Work instructions —
Produce word for word the lines of the data below running from the one that has "The height and width of the screenshot is (312, 557)." to the one that has "The image size is (1279, 1705).", inclusive, and no others.

---- Supplied records

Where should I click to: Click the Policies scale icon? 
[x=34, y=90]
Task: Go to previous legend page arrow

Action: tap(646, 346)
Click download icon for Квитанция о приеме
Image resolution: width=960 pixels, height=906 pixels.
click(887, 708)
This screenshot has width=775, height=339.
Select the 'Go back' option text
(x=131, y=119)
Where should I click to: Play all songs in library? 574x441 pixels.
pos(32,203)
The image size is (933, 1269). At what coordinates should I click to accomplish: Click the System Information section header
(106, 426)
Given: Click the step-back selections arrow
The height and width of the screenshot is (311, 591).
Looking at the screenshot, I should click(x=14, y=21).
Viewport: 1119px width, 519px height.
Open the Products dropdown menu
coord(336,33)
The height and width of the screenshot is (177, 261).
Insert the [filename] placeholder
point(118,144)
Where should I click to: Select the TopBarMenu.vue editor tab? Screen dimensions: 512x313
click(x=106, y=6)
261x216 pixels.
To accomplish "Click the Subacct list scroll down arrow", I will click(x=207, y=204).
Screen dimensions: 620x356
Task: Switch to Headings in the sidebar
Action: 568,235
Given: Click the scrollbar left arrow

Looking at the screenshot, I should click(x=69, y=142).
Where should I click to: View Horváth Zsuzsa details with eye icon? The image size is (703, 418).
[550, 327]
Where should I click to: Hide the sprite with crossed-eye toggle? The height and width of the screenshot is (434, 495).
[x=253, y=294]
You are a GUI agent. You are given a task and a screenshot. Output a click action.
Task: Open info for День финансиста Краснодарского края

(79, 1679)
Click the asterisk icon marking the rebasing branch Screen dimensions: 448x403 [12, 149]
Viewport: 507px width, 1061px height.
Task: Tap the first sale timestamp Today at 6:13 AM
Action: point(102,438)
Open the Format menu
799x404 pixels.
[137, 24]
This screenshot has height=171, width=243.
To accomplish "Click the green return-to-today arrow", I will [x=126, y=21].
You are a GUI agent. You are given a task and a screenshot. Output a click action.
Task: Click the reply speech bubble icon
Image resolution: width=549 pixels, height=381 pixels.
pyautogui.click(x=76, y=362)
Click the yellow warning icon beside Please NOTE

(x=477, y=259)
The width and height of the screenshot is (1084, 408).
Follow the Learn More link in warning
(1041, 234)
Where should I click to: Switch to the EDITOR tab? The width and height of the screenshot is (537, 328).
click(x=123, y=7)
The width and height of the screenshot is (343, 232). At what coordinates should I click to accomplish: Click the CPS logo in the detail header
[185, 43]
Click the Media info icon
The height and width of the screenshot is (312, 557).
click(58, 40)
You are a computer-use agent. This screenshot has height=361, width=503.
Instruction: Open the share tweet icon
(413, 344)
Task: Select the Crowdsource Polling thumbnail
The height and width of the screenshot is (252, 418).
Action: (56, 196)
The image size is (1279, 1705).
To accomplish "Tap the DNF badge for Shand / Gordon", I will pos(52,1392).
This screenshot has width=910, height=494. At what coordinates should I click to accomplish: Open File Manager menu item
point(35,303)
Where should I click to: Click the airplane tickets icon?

--------

Answer box —
The height and width of the screenshot is (312, 557).
click(58, 40)
You are a computer-use agent. This screenshot has height=361, width=503.
Instruction: Open the share tweet icon
(413, 344)
Task: Select the Crowdsource Polling thumbnail
The height and width of the screenshot is (252, 418).
Action: (56, 196)
The image size is (1279, 1705).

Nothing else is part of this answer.